··· SOURCE DATA ···

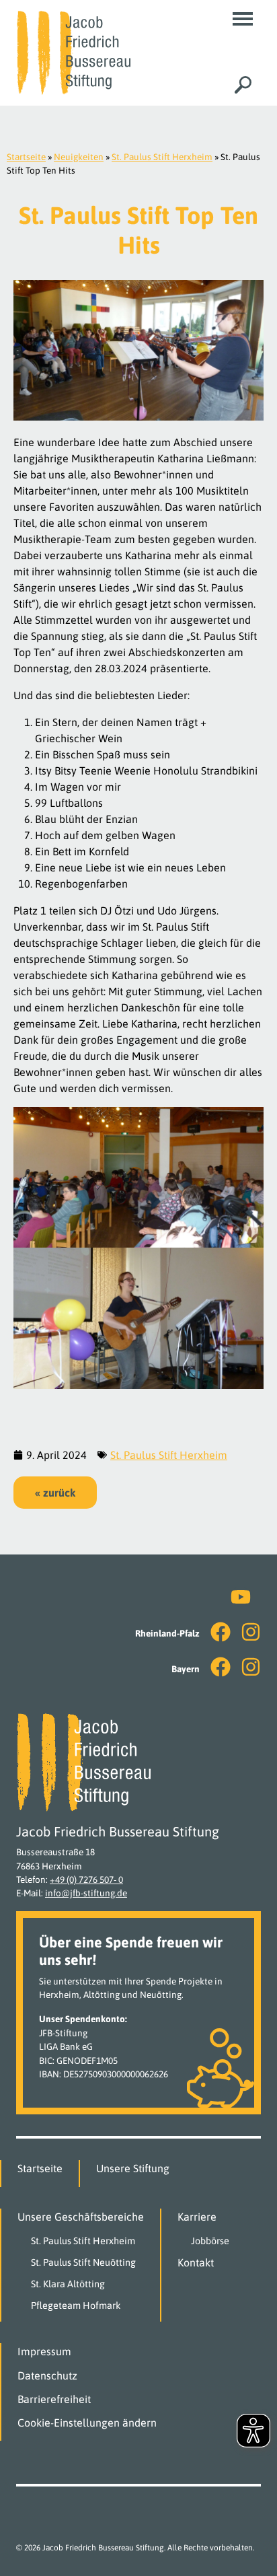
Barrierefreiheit (54, 2399)
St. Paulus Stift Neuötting (83, 2262)
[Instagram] (251, 1632)
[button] (243, 19)
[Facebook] (220, 1632)
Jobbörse (210, 2240)
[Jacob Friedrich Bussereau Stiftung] (73, 52)
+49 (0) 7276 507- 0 (86, 1879)
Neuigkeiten (79, 156)
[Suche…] (243, 84)
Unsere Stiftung (132, 2168)
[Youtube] (241, 1597)
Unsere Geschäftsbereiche (80, 2217)
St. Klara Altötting (68, 2284)
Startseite (26, 156)
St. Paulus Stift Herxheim (162, 156)
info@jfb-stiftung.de (86, 1893)
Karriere (196, 2216)
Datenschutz (47, 2375)
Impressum (44, 2351)
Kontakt (195, 2262)
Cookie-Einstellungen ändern (87, 2422)
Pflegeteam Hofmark (76, 2305)
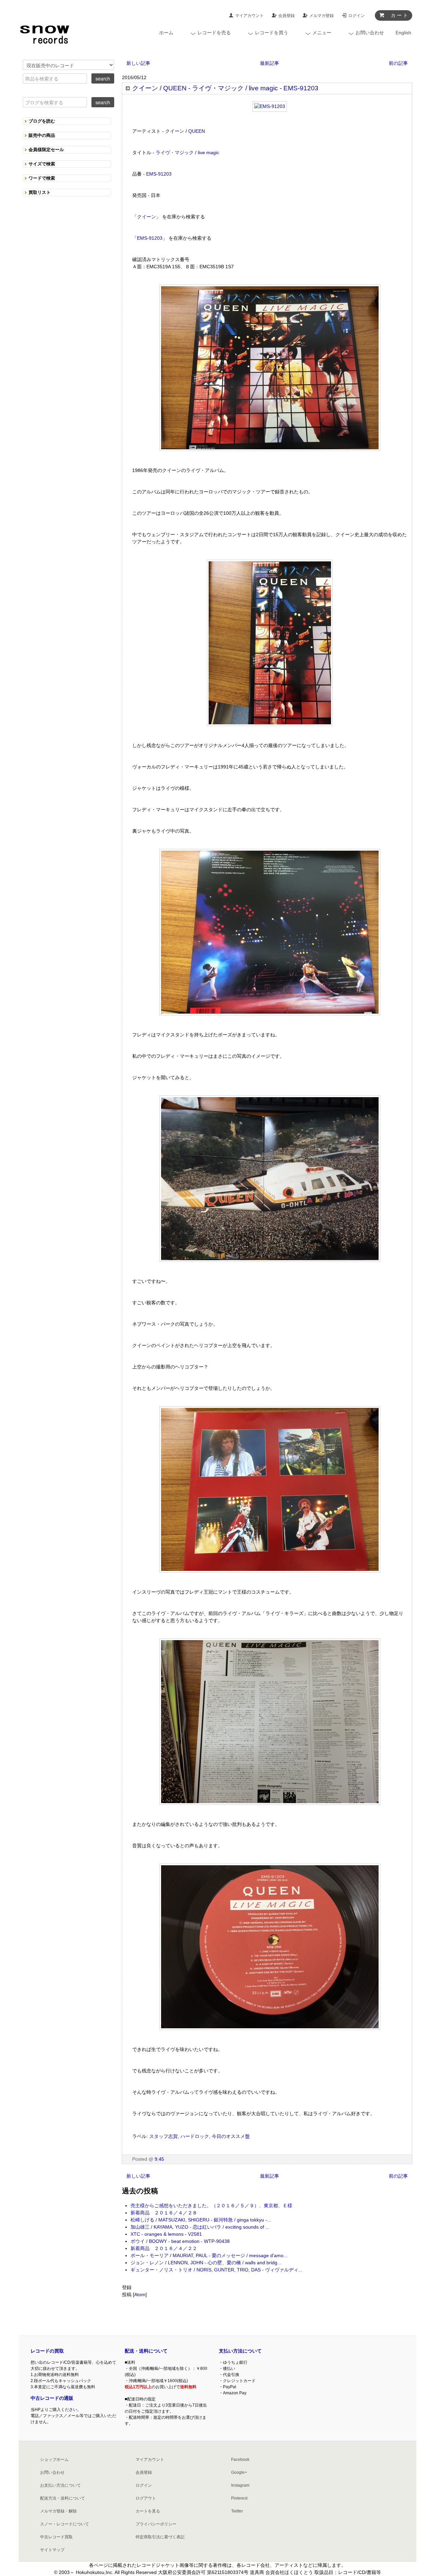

···

(ACTIVITY) What you give back should match the entries above exactly, except that pictures are dropped.

(THE COMPLETED TASK)
Barrierefreiheit (54, 2399)
St. Paulus Stift Neuötting (83, 2262)
[Instagram] (251, 1632)
[button] (243, 19)
[Facebook] (220, 1632)
Jobbörse (210, 2240)
[Jacob Friedrich Bussereau Stiftung] (73, 52)
+49 (0) 7276 507- 0 (86, 1879)
Neuigkeiten (79, 156)
[Suche…] (243, 84)
Unsere Stiftung (132, 2168)
[Youtube] (241, 1597)
Unsere Geschäftsbereiche (80, 2217)
St. Klara Altötting (68, 2284)
Startseite (26, 156)
St. Paulus Stift Herxheim (162, 156)
info@jfb-stiftung.de (86, 1893)
Karriere (196, 2216)
Datenschutz (47, 2375)
Impressum (44, 2351)
Kontakt (195, 2262)
Cookie-Einstellungen ändern (87, 2422)
Pflegeteam Hofmark (76, 2305)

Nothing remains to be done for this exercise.